— Work item A —
Answer these three questions from the Emma Hunt profile, one line each, marked (i), (ii), (iii):
(i) Which university is listed under education?
(ii) In which city did she win gold at the 2022 World Games?
(iii) In what month and year, and at which event, was the world women's speed record set?
— Work item B —
Write out part of the Emma Hunt profile character for character. Begin at the words "Personal information" and stop after "record (5.99 sec)".
— Work item C —
Resume the Emma Hunt profile from the point where it stops.

— Document segment —
________________________________________

Personal information
- Nationality: United States
- Born: April 1, 2003 (age 23) Woodstock, Georgia
- Education: Kennesaw State University
- Years active: 2018–present
- Height: 174 cm (5 ft 9 in)

Climbing career
- Type of climber: Speed
- Known for: World women's speed record (5.99 sec)

Medal record
Women's competition climbing
Representing United States
World Championships
| Silver medal – second place | 2023 Bern | Speed |
World Cup overall
| Winner | 2021 | Speed |
| Silver medal – second place | 2022 | Speed |
| Winner | 2025 | Speed |
World Cup
| Silver medal – second place | 2021 Salt Lake City | Speed |
| Silver medal – second place | 2022 Seoul | Speed |
| Silver medal – second place | 2022 Salt Lake City | Speed |
| Bronze medal – third place | 2022 Edinburgh | Speed |
| Silver medal – second place | 2023 Villars | Speed |
| Gold medal – first place | 2024 Salt Lake City | Speed |
| Gold medal – first place | 2025 Denver | Speed |
| Silver medal – second place | 2025 Kraków | Speed |
| Bronze medal – third place | 2025 Chamonix | Speed |
| Bronze medal – third place | 2025 Guiyang | Speed |
World Climbing Series
| Gold medal – first place | 2026 Madrid | Speed |
| Bronze medal – third place | 2026 Kraków | Speed |
| Gold medal – first place | 2026 Kraków | Mixed Relay Speed |
| Bronze medal – third place | 2026 Guiyang | Mixed Relay Speed |
| Gold medal – first place | 2026 Chongqing | Speed |
World Games
| Gold medal – first place | 2022 Birmingham | Women's speed |
Pan American Games
| Silver medal – second place | 2023 Santiago | Speed |

= Emma Hunt =

American speed climber (born 2003)

Emma Hunt (born April 1, 2003) is an American competition climber who specializes in competition speed climbing, and holds the world women's speed record with 5.99 seconds, set in July 2026 at the World Climbing Series in Kraków, Poland.

________________________________________

— Available data —
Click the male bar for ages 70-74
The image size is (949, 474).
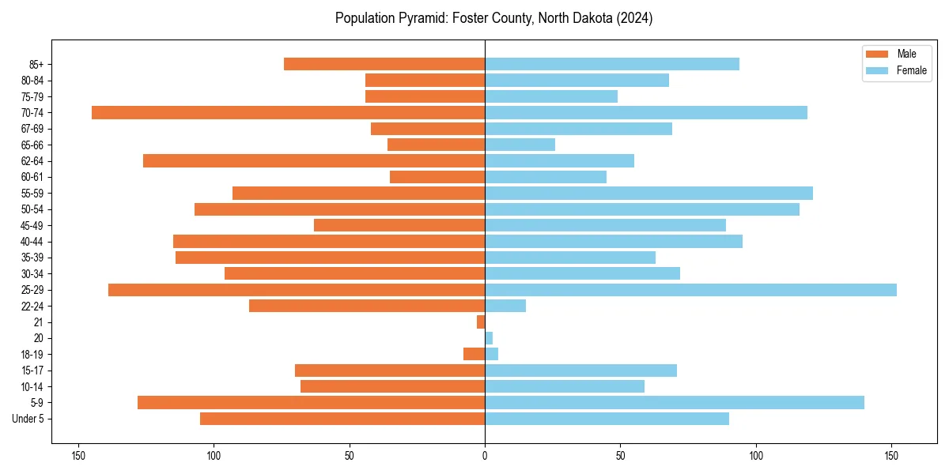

________________________________________

— Answer A —
(i) Kennesaw State University
(ii) Birmingham
(iii) July 2026, at the World Climbing Series in Kraków, Poland

— Answer B —
Personal information
- Nationality: United States
- Born: April 1, 2003 (age 23) Woodstock, Georgia
- Education: Kennesaw State University
- Years active: 2018–present
- Height: 174 cm (5 ft 9 in)

Climbing career
- Type of climber: Speed
- Known for: World women's speed record (5.99 sec)

— Answer C —
==Competition climbing career==
Hunt finished first overall in speed for the 2025 IFSC Climbing World Cup Series and has 12 World Cup podium finishes overall. She finished seventh at the 2021 IFSC Climbing World Championships.

Hunt won her first senior event at the 2021 IFSC Pan-American Championships in Ibarra, Ecuador. She also won the gold medal in the women's speed event at the 2022 World Games in July 2022.

Hunt competed in speed climbing at the 2024 Summer Olympics. She won her heat against Manon Lebon of France in the elimination round of qualifications with a time of 6.38. Hunt ended up in fifth place after losing in the quarterfinals to Rajiah Sallsabillah of Indonesia.

==Personal life==
Hunt graduated a year early from high school and began attending Kennesaw State University in 2020.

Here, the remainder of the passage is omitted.